# DIRECTIONS
What lines of the data include the string "agent"? Copy them all.
RECORDS SHOWN below:
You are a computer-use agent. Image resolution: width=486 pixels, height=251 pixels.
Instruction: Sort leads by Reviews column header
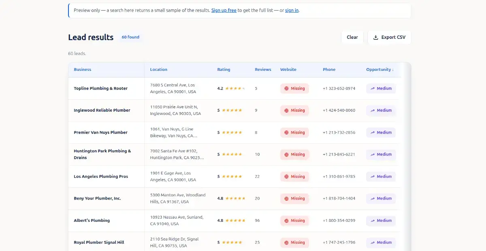tap(263, 70)
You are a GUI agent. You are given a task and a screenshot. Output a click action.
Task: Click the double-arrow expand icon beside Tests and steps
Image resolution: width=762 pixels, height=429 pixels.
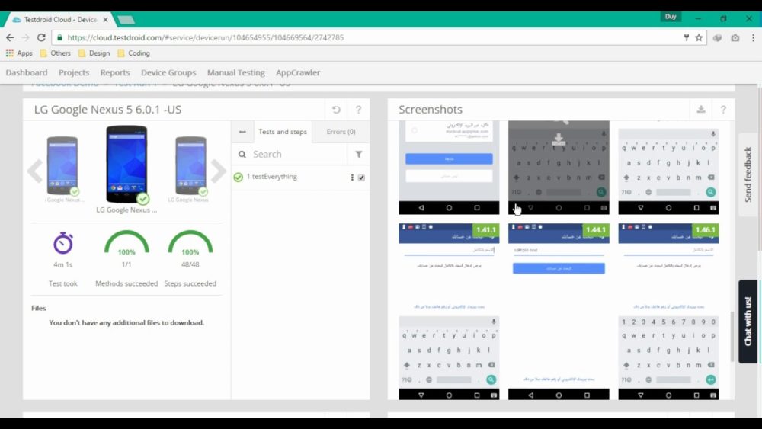pos(242,132)
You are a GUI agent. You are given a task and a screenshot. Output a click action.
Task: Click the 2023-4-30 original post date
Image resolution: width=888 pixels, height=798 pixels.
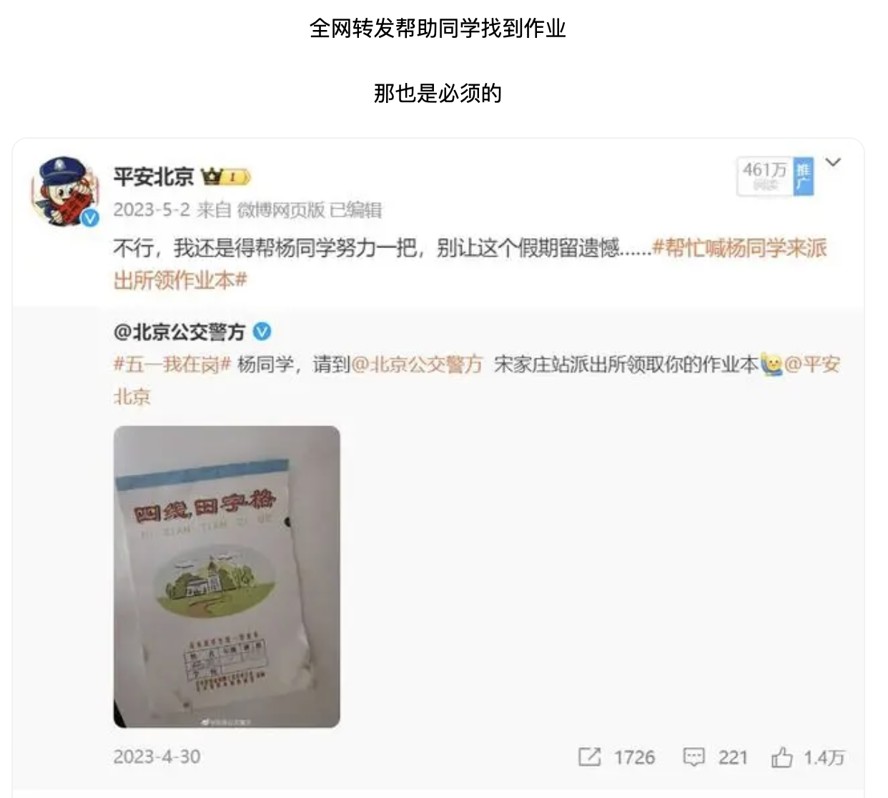pyautogui.click(x=157, y=757)
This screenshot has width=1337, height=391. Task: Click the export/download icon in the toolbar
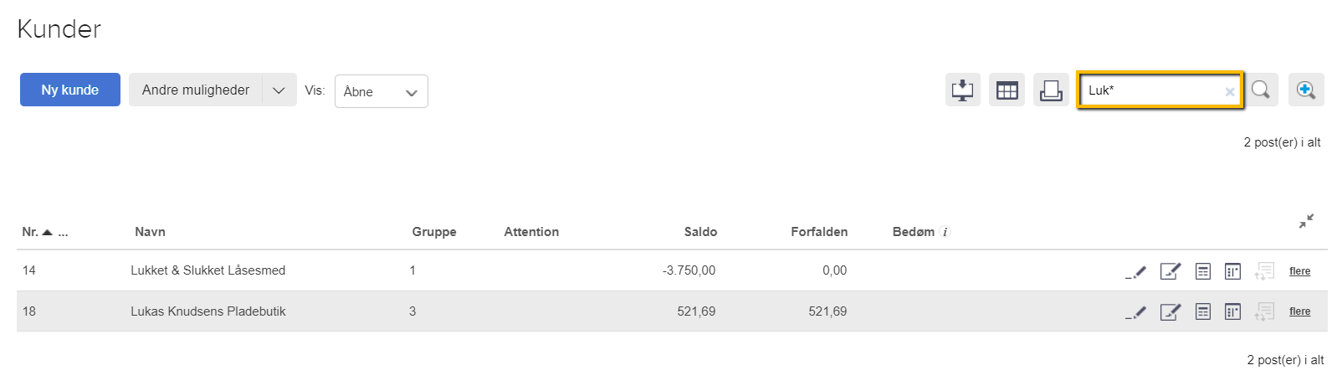pyautogui.click(x=963, y=90)
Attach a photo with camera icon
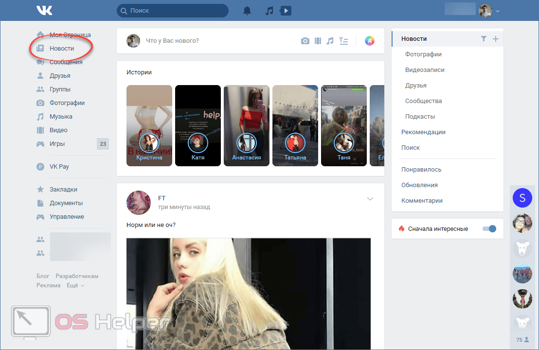The image size is (539, 350). coord(305,41)
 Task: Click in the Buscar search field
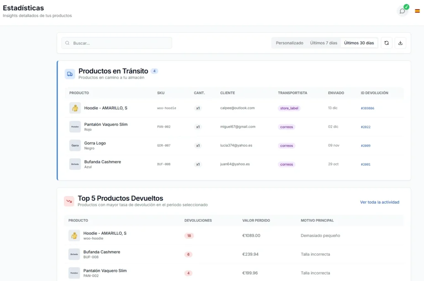point(120,43)
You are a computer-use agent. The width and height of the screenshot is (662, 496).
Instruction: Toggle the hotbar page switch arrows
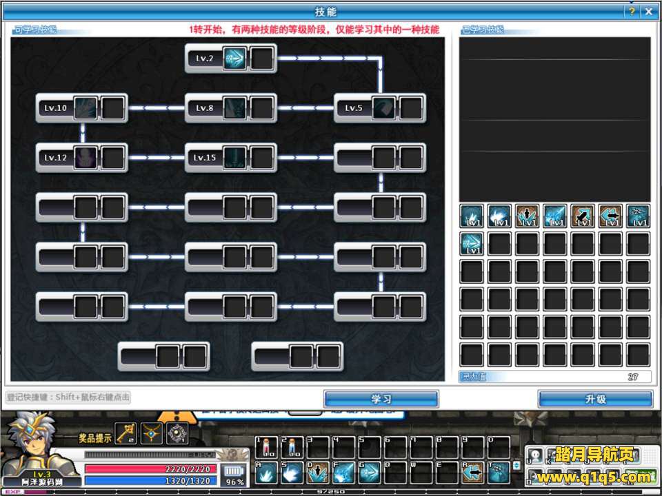[516, 466]
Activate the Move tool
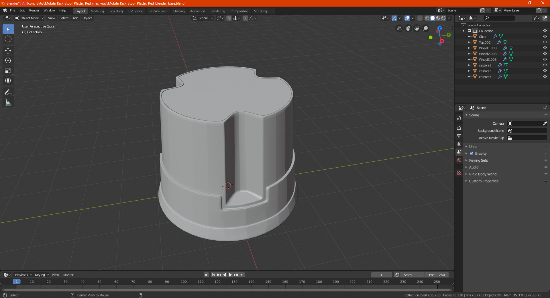The height and width of the screenshot is (298, 550). coord(8,51)
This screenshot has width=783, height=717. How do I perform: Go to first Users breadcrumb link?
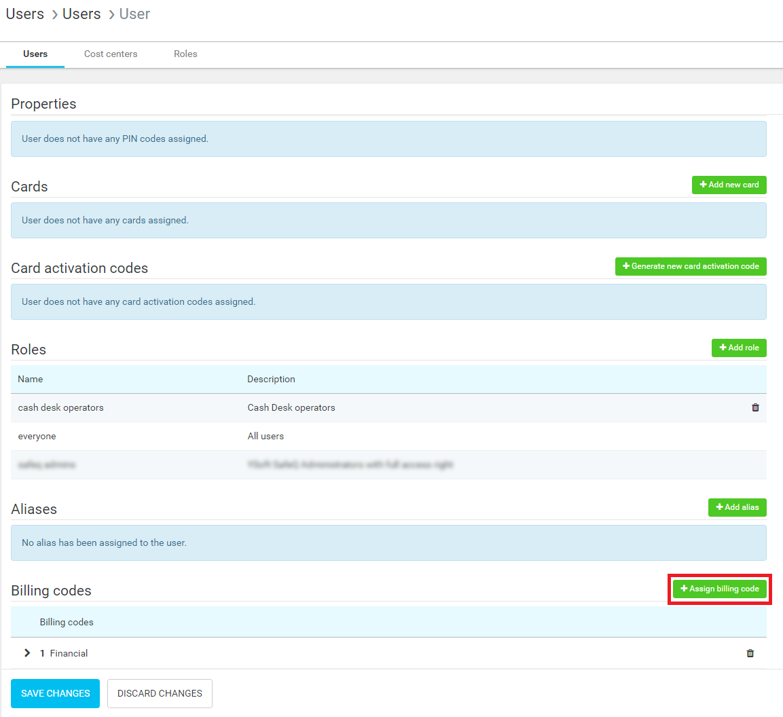(25, 14)
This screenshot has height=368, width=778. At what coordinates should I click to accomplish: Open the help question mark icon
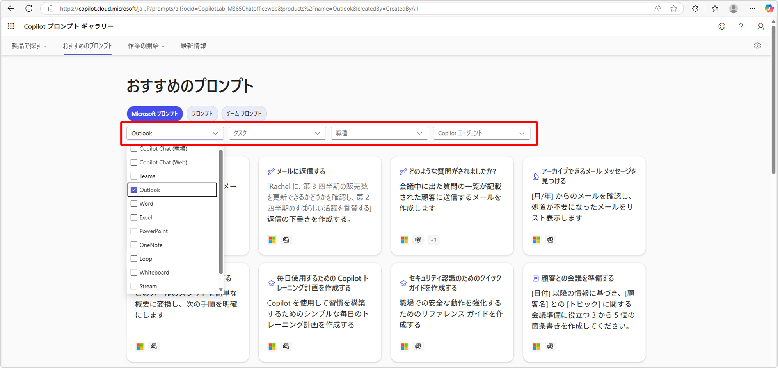(x=741, y=26)
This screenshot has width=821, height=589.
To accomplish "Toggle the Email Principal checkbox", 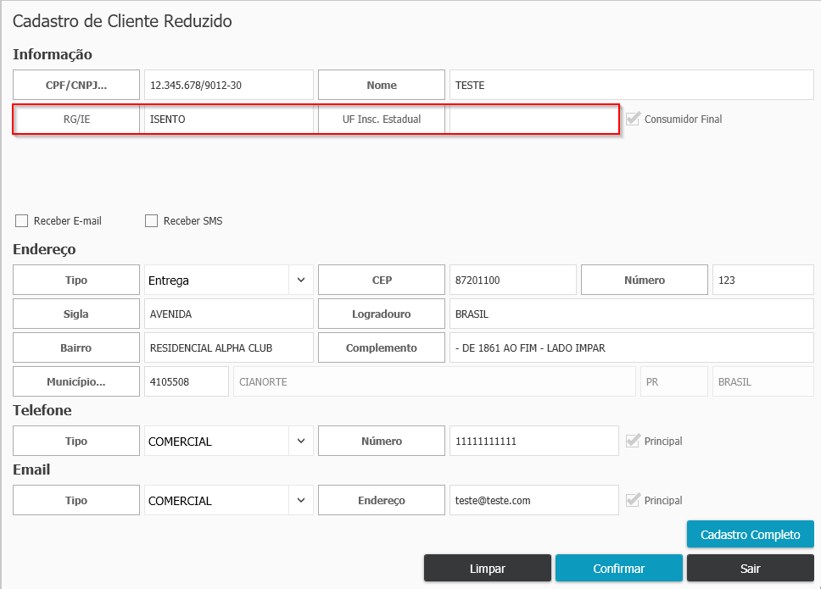I will tap(633, 500).
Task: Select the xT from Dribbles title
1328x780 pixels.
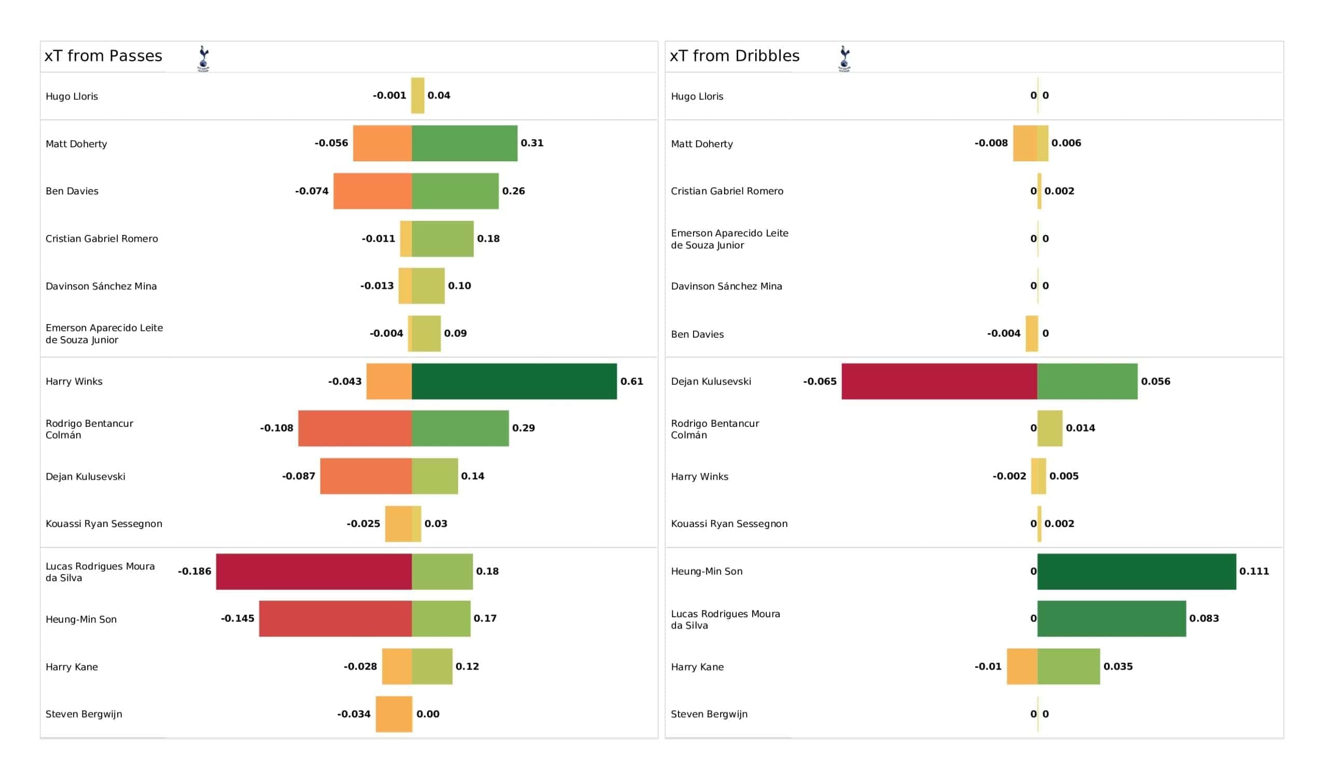Action: point(734,56)
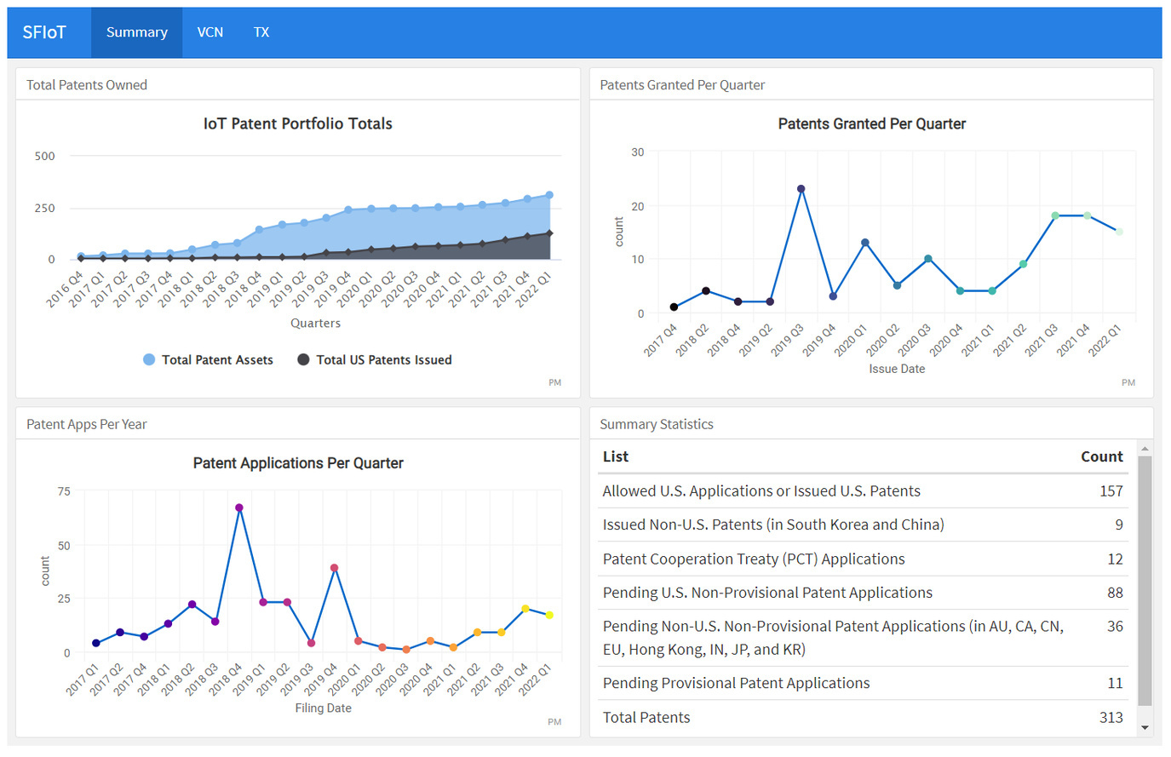Click the 2022 Q1 point in Patents Granted chart
Image resolution: width=1171 pixels, height=757 pixels.
point(1119,232)
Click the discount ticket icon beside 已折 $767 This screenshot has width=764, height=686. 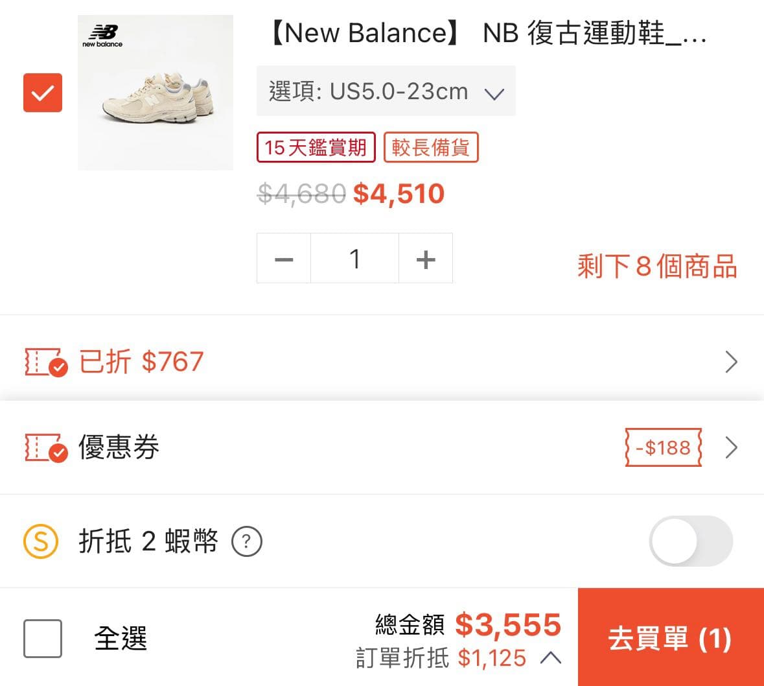pyautogui.click(x=43, y=362)
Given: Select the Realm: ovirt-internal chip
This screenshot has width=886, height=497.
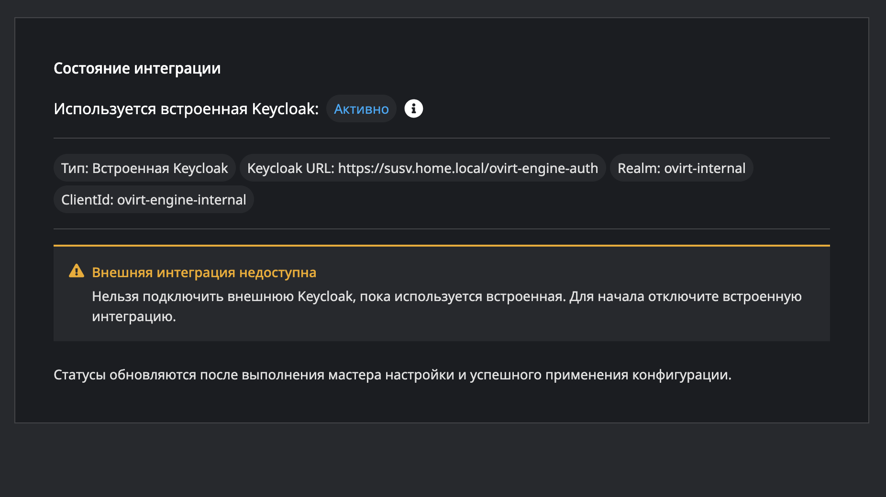Looking at the screenshot, I should pos(681,168).
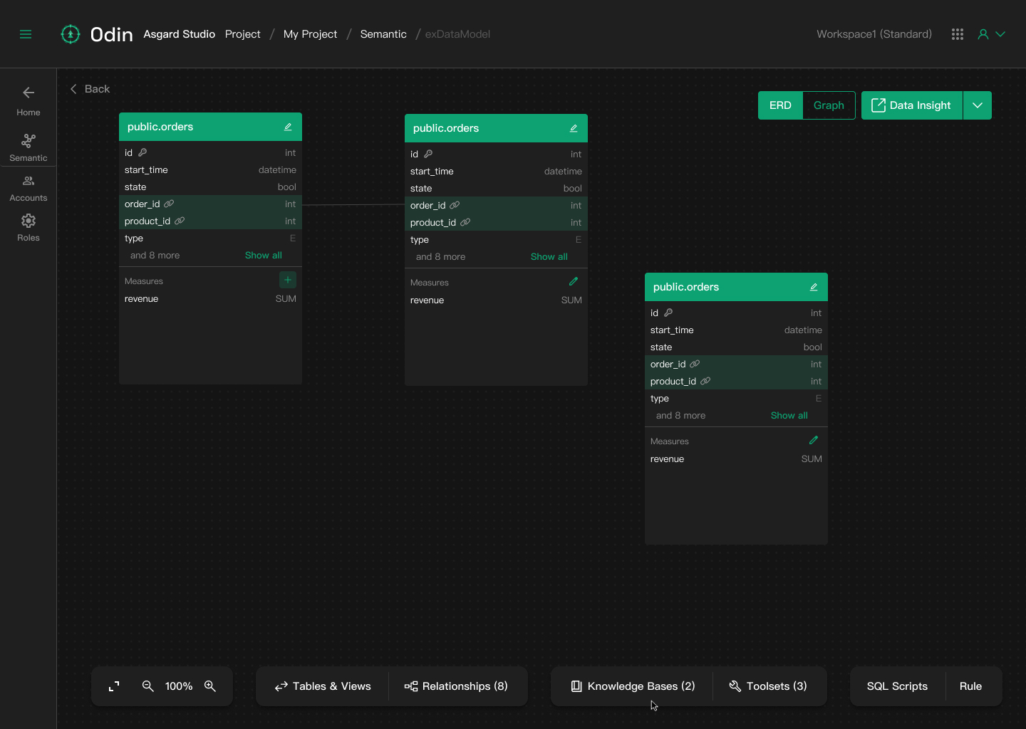Switch to ERD view
This screenshot has height=729, width=1026.
click(x=780, y=105)
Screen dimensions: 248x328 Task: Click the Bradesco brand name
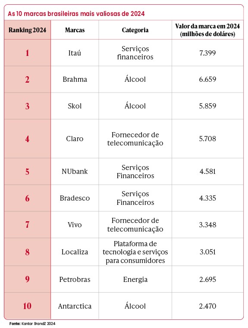tap(75, 198)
End of RECORDS SHOWN.
# PROBLEM SOLUTION
You are a computer-use agent. Image resolution: width=486 pixels, height=251 pixels.
You are a GUI agent. You are given a task and a screenshot. Output a click action.
You are a GUI agent. You are given a task and a screenshot. Output a click action.
You are a computer-use agent. The width and height of the screenshot is (662, 496).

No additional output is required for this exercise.